» **Collected data entries**
________________________________________

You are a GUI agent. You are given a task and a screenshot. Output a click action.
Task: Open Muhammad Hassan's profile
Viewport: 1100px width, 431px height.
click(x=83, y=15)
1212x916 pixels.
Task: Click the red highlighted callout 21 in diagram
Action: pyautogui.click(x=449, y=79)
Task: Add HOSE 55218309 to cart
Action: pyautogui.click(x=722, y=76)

________________________________________

» **Your assignment**
Print the data above exactly as it was provided.

» **Solution to this exercise**
You are a GUI agent. You are given a task and a screenshot. Output a click action.
Task: Open Muhammad Hassan's profile
Viewport: 1100px width, 431px height.
click(x=83, y=15)
1212x916 pixels.
Task: Click the red highlighted callout 21 in diagram
Action: pyautogui.click(x=449, y=79)
Task: Add HOSE 55218309 to cart
Action: pyautogui.click(x=722, y=76)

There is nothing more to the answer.